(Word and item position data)
• • •

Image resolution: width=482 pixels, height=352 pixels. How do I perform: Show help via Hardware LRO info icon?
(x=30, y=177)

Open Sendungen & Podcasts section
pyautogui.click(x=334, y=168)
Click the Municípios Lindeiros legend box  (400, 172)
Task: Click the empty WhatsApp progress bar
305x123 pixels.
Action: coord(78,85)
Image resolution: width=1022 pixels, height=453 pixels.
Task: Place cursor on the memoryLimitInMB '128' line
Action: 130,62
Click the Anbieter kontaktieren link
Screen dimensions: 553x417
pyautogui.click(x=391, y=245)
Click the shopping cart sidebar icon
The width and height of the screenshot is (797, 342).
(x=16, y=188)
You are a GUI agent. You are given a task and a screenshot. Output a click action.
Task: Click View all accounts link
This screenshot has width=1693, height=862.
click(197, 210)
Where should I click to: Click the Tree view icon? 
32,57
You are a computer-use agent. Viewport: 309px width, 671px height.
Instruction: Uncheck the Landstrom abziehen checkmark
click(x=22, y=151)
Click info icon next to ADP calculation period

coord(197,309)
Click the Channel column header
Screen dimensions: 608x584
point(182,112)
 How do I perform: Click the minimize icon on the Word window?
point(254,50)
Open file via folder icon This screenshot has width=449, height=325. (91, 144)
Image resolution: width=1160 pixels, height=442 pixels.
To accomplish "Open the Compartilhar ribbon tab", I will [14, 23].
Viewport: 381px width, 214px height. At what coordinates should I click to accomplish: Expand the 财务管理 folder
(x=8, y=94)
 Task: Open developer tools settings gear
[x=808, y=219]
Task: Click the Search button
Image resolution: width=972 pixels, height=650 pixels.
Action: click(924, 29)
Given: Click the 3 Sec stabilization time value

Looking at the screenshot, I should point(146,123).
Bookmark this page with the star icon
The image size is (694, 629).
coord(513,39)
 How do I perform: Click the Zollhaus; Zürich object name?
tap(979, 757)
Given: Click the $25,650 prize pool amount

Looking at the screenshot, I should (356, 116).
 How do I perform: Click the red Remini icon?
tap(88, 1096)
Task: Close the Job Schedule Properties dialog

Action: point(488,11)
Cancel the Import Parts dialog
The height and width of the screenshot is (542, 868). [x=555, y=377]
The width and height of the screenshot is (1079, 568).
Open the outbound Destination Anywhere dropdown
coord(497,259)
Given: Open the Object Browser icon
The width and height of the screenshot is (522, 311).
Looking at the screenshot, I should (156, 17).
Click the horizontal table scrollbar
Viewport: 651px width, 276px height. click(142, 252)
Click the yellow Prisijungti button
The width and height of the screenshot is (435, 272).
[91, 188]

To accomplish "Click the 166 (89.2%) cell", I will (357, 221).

• • •

TASK INSTRUCTIONS: Write out all the rows above as a JSON list of strings, with one string per line and no entries for blank lines.

TASK OUTPUT:
[
  "Image resolution: width=482 pixels, height=352 pixels. How do I perform: Show help via Hardware LRO info icon?",
  "(x=30, y=177)",
  "Open Sendungen & Podcasts section",
  "pyautogui.click(x=334, y=168)",
  "Click the Municípios Lindeiros legend box  (400, 172)",
  "Task: Click the empty WhatsApp progress bar",
  "305x123 pixels.",
  "Action: coord(78,85)",
  "Image resolution: width=1022 pixels, height=453 pixels.",
  "Task: Place cursor on the memoryLimitInMB '128' line",
  "Action: 130,62",
  "Click the Anbieter kontaktieren link",
  "Screen dimensions: 553x417",
  "pyautogui.click(x=391, y=245)",
  "Click the shopping cart sidebar icon",
  "The width and height of the screenshot is (797, 342).",
  "(x=16, y=188)",
  "You are a GUI agent. You are given a task and a screenshot. Output a click action.",
  "Task: Click View all accounts link",
  "This screenshot has width=1693, height=862.",
  "click(197, 210)",
  "Where should I click to: Click the Tree view icon? ",
  "32,57",
  "You are a computer-use agent. Viewport: 309px width, 671px height.",
  "Instruction: Uncheck the Landstrom abziehen checkmark",
  "click(x=22, y=151)",
  "Click info icon next to ADP calculation period",
  "coord(197,309)",
  "Click the Channel column header",
  "Screen dimensions: 608x584",
  "point(182,112)",
  " How do I perform: Click the minimize icon on the Word window?",
  "point(254,50)",
  "Open file via folder icon This screenshot has width=449, height=325. (91, 144)",
  "Image resolution: width=1160 pixels, height=442 pixels.",
  "To accomplish \"Open the Compartilhar ribbon tab\", I will [14, 23].",
  "Viewport: 381px width, 214px height. At what coordinates should I click to accomplish: Expand the 财务管理 folder",
  "(x=8, y=94)",
  " Task: Open developer tools settings gear",
  "[x=808, y=219]",
  "Task: Click the Search button",
  "Image resolution: width=972 pixels, height=650 pixels.",
  "Action: click(924, 29)",
  "Given: Click the 3 Sec stabilization time value",
  "Looking at the screenshot, I should point(146,123).",
  "Bookmark this page with the star icon",
  "The image size is (694, 629).",
  "coord(513,39)",
  " How do I perform: Click the Zollhaus; Zürich object name?",
  "tap(979, 757)",
  "Given: Click the $25,650 prize pool amount",
  "Looking at the screenshot, I should (356, 116).",
  " How do I perform: Click the red Remini icon?",
  "tap(88, 1096)",
  "Task: Close the Job Schedule Properties dialog",
  "Action: point(488,11)",
  "Cancel the Import Parts dialog",
  "The height and width of the screenshot is (542, 868). [x=555, y=377]",
  "The width and height of the screenshot is (1079, 568).",
  "Open the outbound Destination Anywhere dropdown",
  "coord(497,259)",
  "Given: Open the Object Browser icon",
  "The width and height of the screenshot is (522, 311).",
  "Looking at the screenshot, I should (156, 17).",
  "Click the horizontal table scrollbar",
  "Viewport: 651px width, 276px height. click(142, 252)",
  "Click the yellow Prisijungti button",
  "The width and height of the screenshot is (435, 272).",
  "[91, 188]",
  "To accomplish \"Click the 166 (89.2%) cell\", I will (357, 221)."
]